Eigentlich sollten die griechischen Abgeordneten am Donnerstag über ein neues Spar- und Hilfspaket abstimmen. Doch die Parlamentspräsidentin Konstantopoulou hat die dazu geplante Debatte um einen Tag verschoben – und verärgert damit Ministerpräsident Tsipras.

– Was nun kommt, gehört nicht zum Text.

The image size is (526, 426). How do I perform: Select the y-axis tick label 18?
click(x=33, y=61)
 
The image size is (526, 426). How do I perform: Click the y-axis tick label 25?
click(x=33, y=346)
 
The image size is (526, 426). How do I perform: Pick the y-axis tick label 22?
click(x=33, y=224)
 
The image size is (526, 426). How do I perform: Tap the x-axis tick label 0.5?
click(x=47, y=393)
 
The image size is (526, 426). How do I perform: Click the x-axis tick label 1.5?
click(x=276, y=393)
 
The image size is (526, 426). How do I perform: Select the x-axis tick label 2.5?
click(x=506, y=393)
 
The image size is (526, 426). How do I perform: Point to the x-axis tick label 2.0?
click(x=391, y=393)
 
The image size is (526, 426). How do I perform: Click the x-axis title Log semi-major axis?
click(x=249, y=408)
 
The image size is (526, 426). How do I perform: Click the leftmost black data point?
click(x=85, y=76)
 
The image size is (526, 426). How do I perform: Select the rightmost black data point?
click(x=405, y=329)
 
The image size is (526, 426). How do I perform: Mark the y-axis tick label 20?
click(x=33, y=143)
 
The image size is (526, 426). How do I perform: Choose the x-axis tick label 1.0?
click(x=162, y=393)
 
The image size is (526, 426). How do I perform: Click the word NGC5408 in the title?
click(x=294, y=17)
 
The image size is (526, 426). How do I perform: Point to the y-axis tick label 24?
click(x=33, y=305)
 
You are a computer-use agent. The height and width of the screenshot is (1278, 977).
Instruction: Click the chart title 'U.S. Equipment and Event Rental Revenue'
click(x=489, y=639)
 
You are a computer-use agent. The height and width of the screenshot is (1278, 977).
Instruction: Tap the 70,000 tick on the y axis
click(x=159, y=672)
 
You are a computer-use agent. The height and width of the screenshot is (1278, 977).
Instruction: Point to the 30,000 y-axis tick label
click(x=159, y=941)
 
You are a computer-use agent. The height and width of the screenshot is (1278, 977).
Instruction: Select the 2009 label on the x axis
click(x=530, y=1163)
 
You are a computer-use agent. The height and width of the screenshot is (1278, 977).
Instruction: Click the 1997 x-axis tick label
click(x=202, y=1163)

Athen - Die Präsidentin des griechischen Parlamentes, Zoe Konstantopoulou, hat Regierungschef Alexis Tsipras verärgert. Gegen seinen Willen verschob die als Gegnerin weiterer Sparmaßnahmen bekannte Linken-Politikerin die für Mittwoch geplante Debatte über das neue Hilfsprogramm und die damit verbundenen Sparauflagen im Finanzausschuss auf Donnerstagvormittag. Damit verzögern sich voraussichtlich auch die Aussprache und die wichtige Abstimmung im Parlament. Das Votum könnte statt wie geplant am späten Donnerstagabend nun erst in den frühen Morgenstunden am Freitag stattfinden, berichteten griechische Medien am Mittwoch.

Innenminister Nikos Voutsis warf der Parlamentspräsidentin im Fernsehen vor, Formalitäten als „Vorwand“ zu nutzen, um das Verfahren hinauszuzögern. Die linke Parlamentspräsidentin hat sich wiederholt gegen jede weitere Sparmaßnahme geäußert. Bereits im Juli hatte sie bei Regierung und Abgeordneten mit einer ähnlichen Hinhaltetaktik bei einer Abstimmung über andere Auflagen der Gläubiger Verärgerung ausgelöst. Die Abstimmung fand damals gegen vier Uhr morgens (Ortszeit) statt.